The C++ programming language

Resources

My STL tutorial

ACCU's excellent site, with many good book reviews.

Good links

Here is an excellent page from Esa Pulkkinen.

A suggestion for an addition to the STL

A talk on C++ and the STL from Cambridge. Bjarne Stroustrup's home page SGI has a public-domain version of the library with excellent documentation, available at SGI public-domain library and reference.

There is a port of the SGI library by Boris Fomitchev, which works on many current compilers; this is probably the best version to use.

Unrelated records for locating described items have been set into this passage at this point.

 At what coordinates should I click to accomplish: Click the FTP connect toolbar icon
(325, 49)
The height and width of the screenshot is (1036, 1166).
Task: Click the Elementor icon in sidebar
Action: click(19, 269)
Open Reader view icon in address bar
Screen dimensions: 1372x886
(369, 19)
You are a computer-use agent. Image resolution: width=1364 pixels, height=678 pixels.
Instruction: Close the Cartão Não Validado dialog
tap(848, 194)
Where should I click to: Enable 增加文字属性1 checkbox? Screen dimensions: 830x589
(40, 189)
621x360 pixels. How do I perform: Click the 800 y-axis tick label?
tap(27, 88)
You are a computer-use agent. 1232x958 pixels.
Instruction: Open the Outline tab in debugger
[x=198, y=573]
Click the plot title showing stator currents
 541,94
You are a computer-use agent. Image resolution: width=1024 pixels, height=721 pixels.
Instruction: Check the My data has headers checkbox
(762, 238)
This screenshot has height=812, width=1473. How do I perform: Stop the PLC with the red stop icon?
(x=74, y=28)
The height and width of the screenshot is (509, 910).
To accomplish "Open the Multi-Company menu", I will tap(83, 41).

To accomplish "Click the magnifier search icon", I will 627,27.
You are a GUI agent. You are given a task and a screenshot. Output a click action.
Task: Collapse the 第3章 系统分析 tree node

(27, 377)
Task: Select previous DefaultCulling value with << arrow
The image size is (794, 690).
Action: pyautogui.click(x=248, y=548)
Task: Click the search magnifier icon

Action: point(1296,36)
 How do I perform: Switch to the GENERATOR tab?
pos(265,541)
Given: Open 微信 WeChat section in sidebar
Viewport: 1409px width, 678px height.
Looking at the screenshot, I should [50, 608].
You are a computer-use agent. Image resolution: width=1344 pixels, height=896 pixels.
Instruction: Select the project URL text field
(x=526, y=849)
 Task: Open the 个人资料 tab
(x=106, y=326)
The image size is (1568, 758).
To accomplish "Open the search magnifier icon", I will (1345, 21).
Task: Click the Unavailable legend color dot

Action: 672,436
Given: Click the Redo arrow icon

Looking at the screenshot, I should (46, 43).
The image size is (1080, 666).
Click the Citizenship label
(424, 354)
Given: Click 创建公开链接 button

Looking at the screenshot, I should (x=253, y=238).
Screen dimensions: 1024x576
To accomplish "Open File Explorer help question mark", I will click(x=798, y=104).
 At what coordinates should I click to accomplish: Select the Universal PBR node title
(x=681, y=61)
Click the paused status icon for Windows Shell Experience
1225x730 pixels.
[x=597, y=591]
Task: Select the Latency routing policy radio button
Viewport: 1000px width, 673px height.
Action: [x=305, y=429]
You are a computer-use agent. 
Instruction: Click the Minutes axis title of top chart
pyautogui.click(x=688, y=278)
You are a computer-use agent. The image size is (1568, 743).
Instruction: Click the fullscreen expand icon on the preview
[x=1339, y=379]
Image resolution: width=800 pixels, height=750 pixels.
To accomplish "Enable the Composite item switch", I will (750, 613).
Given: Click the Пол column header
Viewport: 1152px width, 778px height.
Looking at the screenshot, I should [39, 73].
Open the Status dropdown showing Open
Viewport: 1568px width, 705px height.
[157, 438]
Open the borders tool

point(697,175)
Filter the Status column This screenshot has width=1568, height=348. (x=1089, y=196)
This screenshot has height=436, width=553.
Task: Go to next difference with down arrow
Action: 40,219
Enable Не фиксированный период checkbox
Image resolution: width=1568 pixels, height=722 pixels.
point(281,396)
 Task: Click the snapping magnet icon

HP provided the first public domain version in 95?. It is still available at ??

ANSI/ISO C++ Draft
Here are the various versions of the ANSI/ISO draft standards, the latest in HTML courtesy of Jason Merrill. The latest is the Dec 96 Working Paper. I look here for subtle details, but getting a general picture from the standard is hopeless.

ObjectSpace apparently no longer provides a port of STL .

XTL: as of 25 Jan 98, unable to find XTL on the web. I saw it some time in late 97, as a commercial version of STL with extensions.

Nikki Locke has a web page at Trumphurst that lists lists a very large number of C++ libraries; it is based on the comp.lang.c++ library list.

The ANSI standard

Local text version

Reserved words

Traits

I think traits are a very important notion that is not yet very well understood by most people in the C++ community.

Here is my take on what traits should be and what they are currently used for.

OOP Generic programming
Class Concept
Inheritance Modeling a concept ADT Trait

There are excellent descriptions of concepts and modeling a concept at Stepanov's web site at SGI.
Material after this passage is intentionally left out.